Todas estas provas que dão indícios as caçadas ilegais de animais silvestres foram encontradas na Fazenda Santa Sofia, de propriedade da fazendeira e empresária Beatriz Rondom.

Em 2002 Beatriz recebia recursos de uma ONG internacional para proteger as onças que atacavam o rebanho bovino. Para cada animal constatado morto por uma onça e periciado pela organização, a fazendeira recebia a quantidade de R$250. Era uma espécie de indenização, conforme indicou uma reportagem televisiva da época.

Segundo apuração da PF, a pousada da fazenda Santa Sofia era fachada para realizar abates clandestinos de animais. A empresária está sendo investigada e não foi indiciada porque não há provas que ela tenha ligação com o grupo que agia de forma organizada para a prática de crime ambiental.

O Ibama apontou que os primeiros indícios de irregularidade na fazenda foram constatados na Operação Jaguar, realizada em junho de 2010. A investigação ganhou reforço de um vídeo anônimo gravado dentro da fazenda, em momentos de caçadas e abates.

Ninguém foi preso porque não havia pessoas na fazenda no momento da ação.

Fonte: A Tribuna News/Juliana Santos

WWF emite nota de repúdio e espera que os fatos sejam apurados pelo órgãos ambientais (de quem será que a WWF está falando? se souberem me contem, ok!)

A prática ilegal de safári no Pantanal  com a  caça e morte  cruel de animais silvestres e ameaçados de extinção, como a onça-pintada, causou indignação ao WWF-Brasil, além de surpresa pelo fato de a proprietária da fazenda manter na propriedade uma Reserva Particular do Patrimônio Natural (RPPN). O fato foi denunciado pela imprensa na última sexta-feira (6/5).

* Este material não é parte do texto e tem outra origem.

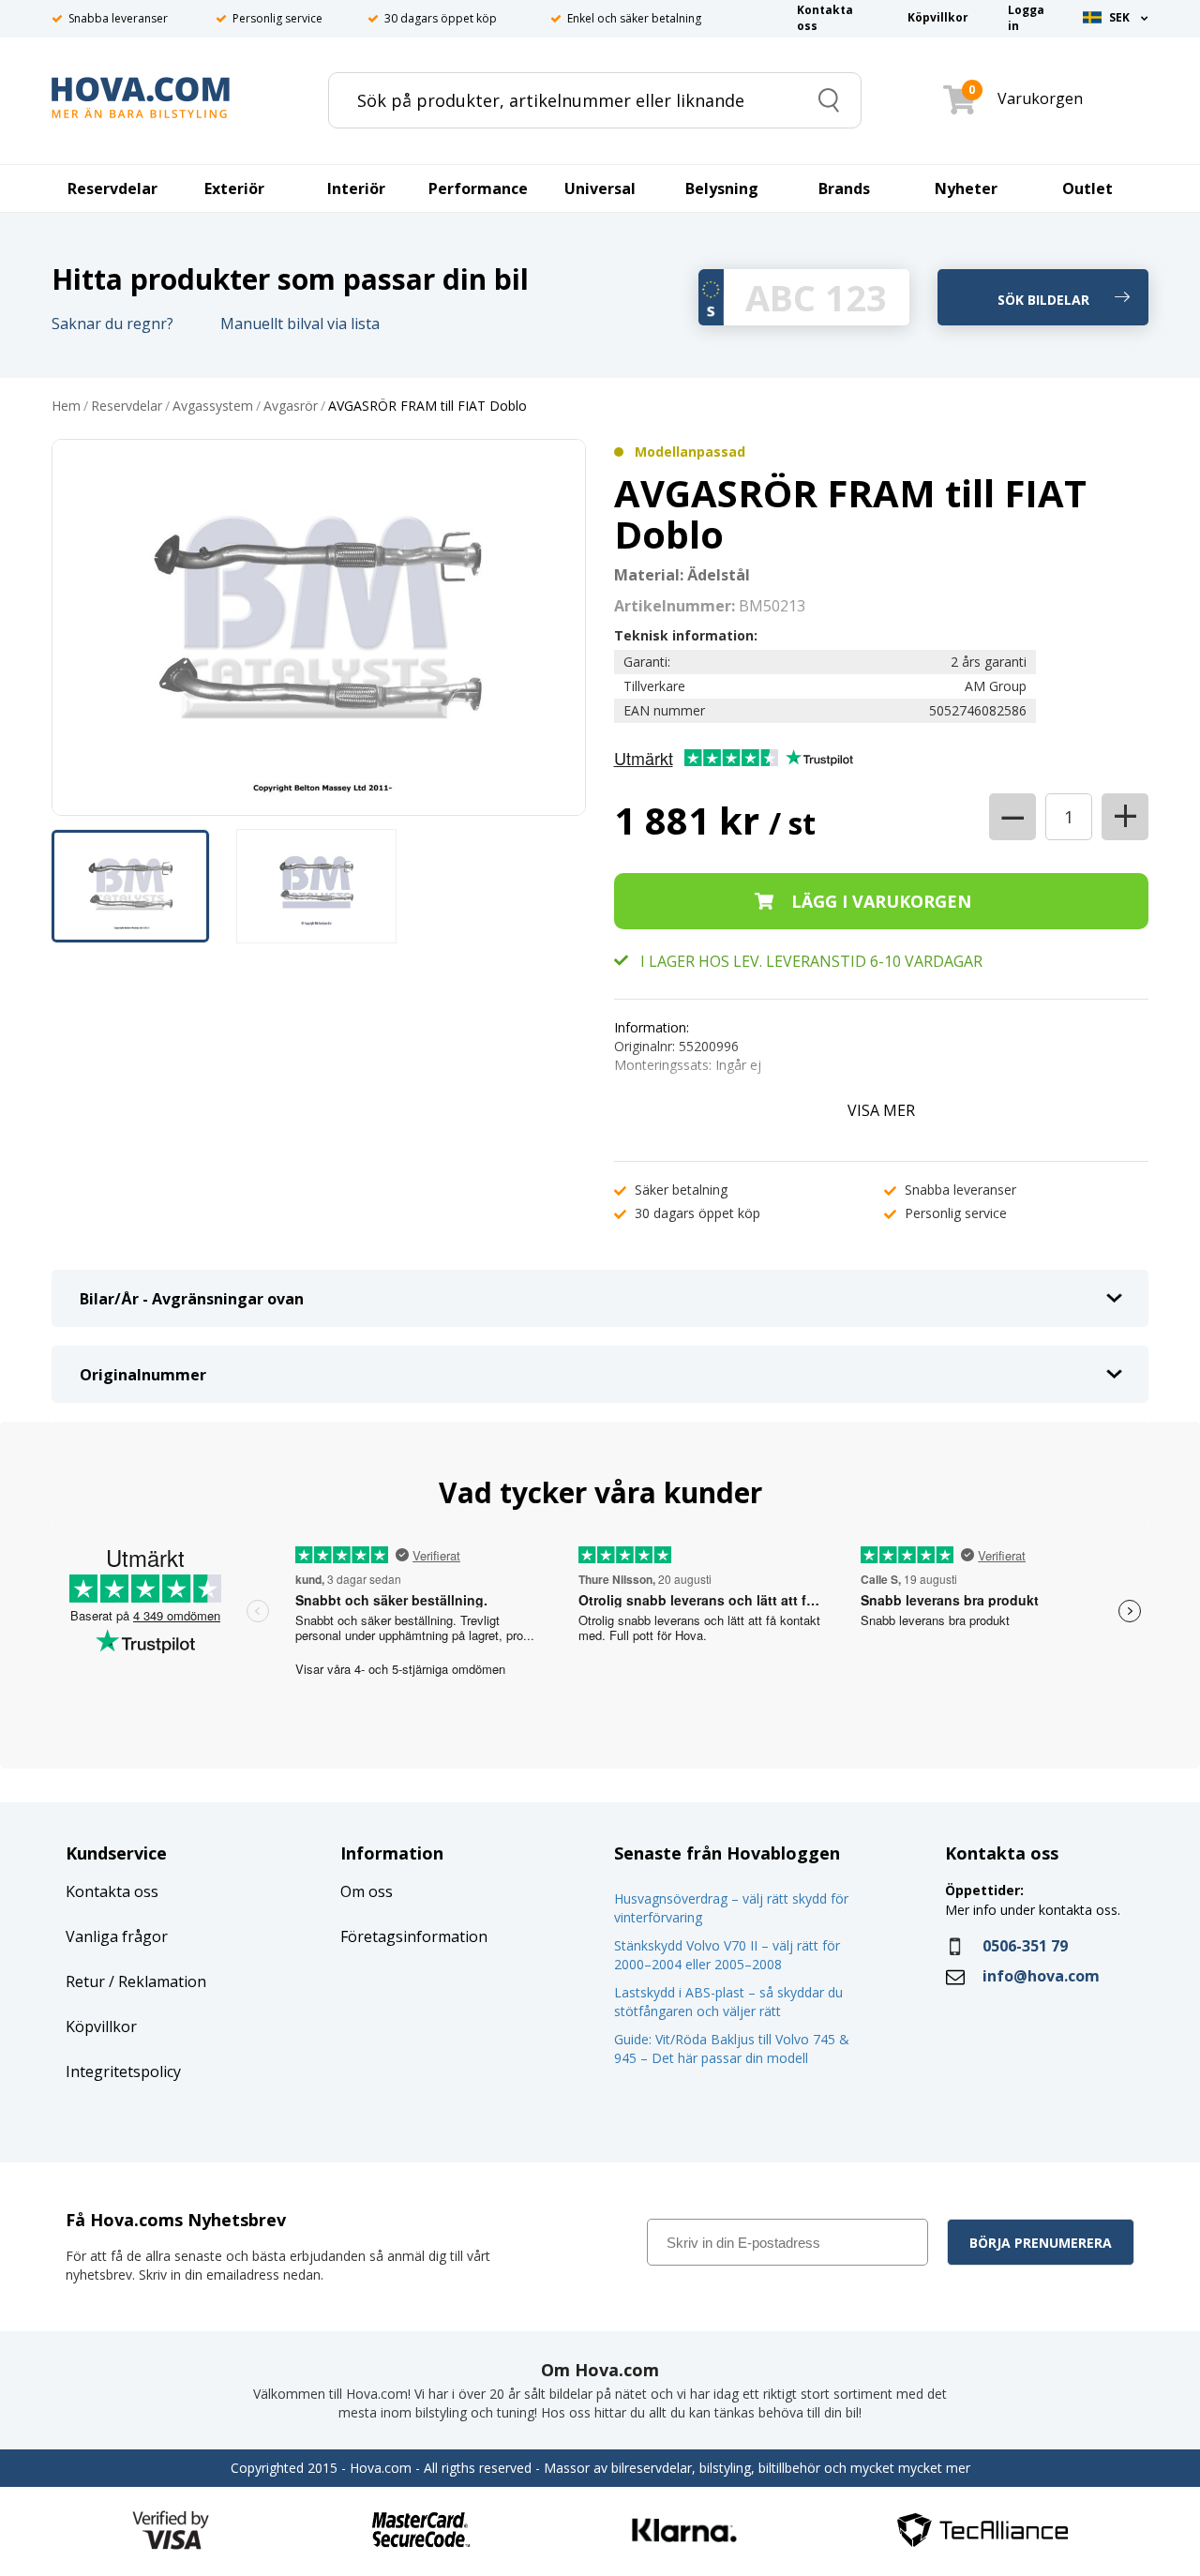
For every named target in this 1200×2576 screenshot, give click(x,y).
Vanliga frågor (117, 1936)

O WWF-Brasil apoia o trabalho de estímulo à criação e implementação de reservas particulares no domínio Pantanal como forma de aumentar a conservação de ambientes naturais,  e, para este trabalho, conta com a parceria da Associação de RPPNs do Mato Grosso do Sul (Repams).

O WWF-Brasil espera que o ato  voluntário de  tantos outros proprietários que estão realmente comprometidos com a conservação da natureza não seja prejudicado por uma atitude individual, ilegal e condenável como esta de promover a matança de animais.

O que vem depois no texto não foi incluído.